Extracted records:
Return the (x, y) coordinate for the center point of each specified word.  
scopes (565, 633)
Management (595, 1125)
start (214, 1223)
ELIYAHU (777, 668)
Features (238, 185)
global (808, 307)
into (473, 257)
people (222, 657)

What the task requires:
Reproduce the material above with "center point" swapped for "midpoint", leaving everything else unchanged.

The response:
Return the (x, y) coordinate for the midpoint of each specified word.  
scopes (565, 633)
Management (595, 1125)
start (214, 1223)
ELIYAHU (777, 668)
Features (238, 185)
global (808, 307)
into (473, 257)
people (222, 657)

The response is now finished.